James Emejo in Abuja
The Ministry of Communications on Tuesday hinted that two telecommunications firms are currently considering a recall of retrenched staff.

Speaking during a public hearing by the House of Representatives Ad-hoc Committee investigating operational activities of telecoms sector which is chaired by Hon. Ahmed Abu (APC, Niger), the Permanent Secretary in the ministry, Sonny Echono, said efforts were underway to resolve the issue.

The permanent secretary who chairs the inter-ministerial investigative committee probing the sack in the telecoms sector, said: “From the information available to us, one or two of the compaies are trying to re-engage the sacked staff.”

He said although only three companies were named in the petitions received by the panel, they invited all the eight companies operating in the industry, namely: MTN, Glo, Etisalat, Airtel, Huawei, Ericsson, Natcom and ZTE.
He said: “We asked them to give us their employment lists for the past five years.

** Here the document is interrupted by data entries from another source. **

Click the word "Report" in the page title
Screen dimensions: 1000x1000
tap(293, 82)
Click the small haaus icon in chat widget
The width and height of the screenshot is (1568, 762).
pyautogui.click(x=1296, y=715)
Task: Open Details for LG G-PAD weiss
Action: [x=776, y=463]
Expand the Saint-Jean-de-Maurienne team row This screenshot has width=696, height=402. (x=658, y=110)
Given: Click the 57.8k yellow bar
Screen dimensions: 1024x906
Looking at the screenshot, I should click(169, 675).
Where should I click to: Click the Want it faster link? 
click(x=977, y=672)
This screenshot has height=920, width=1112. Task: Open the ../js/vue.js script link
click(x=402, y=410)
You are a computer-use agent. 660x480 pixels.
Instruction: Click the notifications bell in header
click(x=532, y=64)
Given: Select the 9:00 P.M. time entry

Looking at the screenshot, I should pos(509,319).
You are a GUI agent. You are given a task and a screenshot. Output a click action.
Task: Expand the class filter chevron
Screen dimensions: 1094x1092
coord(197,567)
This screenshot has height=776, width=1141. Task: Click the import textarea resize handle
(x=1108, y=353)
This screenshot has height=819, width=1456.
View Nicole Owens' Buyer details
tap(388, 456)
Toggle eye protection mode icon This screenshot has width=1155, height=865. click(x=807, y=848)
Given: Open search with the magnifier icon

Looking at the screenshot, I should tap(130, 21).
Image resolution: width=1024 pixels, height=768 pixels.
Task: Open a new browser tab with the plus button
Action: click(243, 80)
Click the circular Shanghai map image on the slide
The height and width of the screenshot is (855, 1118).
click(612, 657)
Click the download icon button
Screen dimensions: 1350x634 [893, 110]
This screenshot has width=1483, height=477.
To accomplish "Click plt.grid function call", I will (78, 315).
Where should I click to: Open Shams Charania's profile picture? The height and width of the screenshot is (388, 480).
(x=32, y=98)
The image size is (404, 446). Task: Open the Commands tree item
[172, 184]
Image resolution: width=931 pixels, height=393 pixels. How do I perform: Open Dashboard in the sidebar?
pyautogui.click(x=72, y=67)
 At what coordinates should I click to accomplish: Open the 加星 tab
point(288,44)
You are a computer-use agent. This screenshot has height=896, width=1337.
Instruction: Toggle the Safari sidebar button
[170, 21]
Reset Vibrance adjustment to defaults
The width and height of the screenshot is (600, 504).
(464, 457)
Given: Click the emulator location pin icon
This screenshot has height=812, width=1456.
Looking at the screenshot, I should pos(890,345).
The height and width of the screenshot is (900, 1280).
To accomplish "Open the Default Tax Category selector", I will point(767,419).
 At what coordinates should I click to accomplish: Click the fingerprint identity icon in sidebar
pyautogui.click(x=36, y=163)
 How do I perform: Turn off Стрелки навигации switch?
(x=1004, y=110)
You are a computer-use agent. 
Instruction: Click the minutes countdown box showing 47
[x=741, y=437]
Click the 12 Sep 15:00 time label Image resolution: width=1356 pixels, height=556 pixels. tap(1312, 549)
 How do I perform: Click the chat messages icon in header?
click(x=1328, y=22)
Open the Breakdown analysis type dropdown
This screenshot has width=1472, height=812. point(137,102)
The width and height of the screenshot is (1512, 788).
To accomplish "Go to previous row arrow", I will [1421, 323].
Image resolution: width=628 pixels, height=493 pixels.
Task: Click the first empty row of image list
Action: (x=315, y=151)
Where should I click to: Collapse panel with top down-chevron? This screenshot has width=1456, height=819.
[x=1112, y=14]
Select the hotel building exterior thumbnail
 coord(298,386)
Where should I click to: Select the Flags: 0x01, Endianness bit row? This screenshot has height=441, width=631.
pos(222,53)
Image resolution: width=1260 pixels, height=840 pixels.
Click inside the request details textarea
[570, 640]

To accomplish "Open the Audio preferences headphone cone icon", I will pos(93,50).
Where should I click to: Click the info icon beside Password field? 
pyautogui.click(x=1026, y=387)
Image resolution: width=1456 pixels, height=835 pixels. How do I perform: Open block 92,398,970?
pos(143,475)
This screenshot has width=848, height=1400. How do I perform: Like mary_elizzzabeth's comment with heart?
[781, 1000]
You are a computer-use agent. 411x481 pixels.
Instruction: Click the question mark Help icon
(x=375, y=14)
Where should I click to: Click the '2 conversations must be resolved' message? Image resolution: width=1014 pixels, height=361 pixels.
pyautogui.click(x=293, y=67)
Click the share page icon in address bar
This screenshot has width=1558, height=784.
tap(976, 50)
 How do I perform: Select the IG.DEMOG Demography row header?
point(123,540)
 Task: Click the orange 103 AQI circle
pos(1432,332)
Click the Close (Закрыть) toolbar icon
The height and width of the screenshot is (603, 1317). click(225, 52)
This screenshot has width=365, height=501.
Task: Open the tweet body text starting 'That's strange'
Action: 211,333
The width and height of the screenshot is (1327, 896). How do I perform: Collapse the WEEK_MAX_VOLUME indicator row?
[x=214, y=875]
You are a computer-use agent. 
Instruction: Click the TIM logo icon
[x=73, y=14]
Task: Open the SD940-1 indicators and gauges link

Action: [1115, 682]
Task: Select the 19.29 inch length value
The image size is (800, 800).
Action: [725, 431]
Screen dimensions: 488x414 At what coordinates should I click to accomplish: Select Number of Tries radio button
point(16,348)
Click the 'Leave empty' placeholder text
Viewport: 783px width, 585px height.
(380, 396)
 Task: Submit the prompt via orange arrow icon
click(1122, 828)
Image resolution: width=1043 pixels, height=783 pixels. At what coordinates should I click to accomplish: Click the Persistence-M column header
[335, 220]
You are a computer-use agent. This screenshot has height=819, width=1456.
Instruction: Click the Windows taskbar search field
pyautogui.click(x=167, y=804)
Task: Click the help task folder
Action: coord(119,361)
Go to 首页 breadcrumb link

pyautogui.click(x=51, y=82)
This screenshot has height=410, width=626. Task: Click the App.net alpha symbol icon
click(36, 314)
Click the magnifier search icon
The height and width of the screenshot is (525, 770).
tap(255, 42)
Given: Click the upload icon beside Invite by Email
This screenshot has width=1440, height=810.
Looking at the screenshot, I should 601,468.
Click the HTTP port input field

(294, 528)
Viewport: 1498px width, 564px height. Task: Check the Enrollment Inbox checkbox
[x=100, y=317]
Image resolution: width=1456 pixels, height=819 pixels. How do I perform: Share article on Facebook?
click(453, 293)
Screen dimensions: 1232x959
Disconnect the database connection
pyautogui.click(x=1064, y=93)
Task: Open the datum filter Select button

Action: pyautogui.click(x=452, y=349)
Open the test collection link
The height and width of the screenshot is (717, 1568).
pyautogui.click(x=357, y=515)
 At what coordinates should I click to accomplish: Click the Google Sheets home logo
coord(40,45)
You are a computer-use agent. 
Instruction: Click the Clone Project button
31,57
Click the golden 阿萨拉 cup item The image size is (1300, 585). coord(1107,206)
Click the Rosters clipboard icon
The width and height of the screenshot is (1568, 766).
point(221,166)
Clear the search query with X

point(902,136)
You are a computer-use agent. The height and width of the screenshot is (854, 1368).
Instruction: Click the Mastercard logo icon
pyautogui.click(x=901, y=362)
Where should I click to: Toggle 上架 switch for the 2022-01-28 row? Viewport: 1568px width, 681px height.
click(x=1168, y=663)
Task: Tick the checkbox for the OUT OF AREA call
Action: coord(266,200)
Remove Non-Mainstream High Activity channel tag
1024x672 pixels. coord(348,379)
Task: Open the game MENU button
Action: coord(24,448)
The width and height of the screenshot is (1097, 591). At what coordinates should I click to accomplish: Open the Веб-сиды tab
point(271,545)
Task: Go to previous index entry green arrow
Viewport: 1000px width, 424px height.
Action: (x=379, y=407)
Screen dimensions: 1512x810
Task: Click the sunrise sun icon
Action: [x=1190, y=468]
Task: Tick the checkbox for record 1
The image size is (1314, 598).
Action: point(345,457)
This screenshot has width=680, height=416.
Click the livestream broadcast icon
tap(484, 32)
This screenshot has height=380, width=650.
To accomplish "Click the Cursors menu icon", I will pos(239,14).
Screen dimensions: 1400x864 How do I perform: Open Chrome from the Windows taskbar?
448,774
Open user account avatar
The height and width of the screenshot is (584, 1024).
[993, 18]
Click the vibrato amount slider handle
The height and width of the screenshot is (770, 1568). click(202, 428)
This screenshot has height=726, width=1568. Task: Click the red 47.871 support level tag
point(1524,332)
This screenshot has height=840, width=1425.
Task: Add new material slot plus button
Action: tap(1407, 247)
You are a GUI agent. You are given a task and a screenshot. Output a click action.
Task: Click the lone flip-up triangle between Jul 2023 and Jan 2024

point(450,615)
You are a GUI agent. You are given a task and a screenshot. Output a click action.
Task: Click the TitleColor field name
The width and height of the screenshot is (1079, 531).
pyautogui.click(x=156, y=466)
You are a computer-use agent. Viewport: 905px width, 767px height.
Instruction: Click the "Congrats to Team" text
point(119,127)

We also looked at their business structure. We looked at the operating environment.

“We found that the companies muffle the disengaged staff by paying them certain benefits. We also found that they don’t allow the staff to have unions. We are on top of the situation now. They’re alarmed because they know we’re checking,” he said.

The committee chairman had asked the Minister of Communications, Adebayo Shittu, to explain why it took the ministry long to act on the issue of mass sack in the industry as well as provide details of the ministry’s policy on employment.

Responding, Shittu said it was the Nigeria Communications Commission (NCC) that was supposed to take immediate action, and that the commission was not under the ministry’s control.
He said however that the ministry constituted an inter-ministerial investigative panel on the matter headed by the perm sec, based on myriad of petitions it received and called on the permanent secretary to explain the panel’s discoveries so far.

But the NCC had at the initial hearing contended that through worried by the job loses in the sector, it had no powers under the Act setting it up to engage in labour related issues in the industry.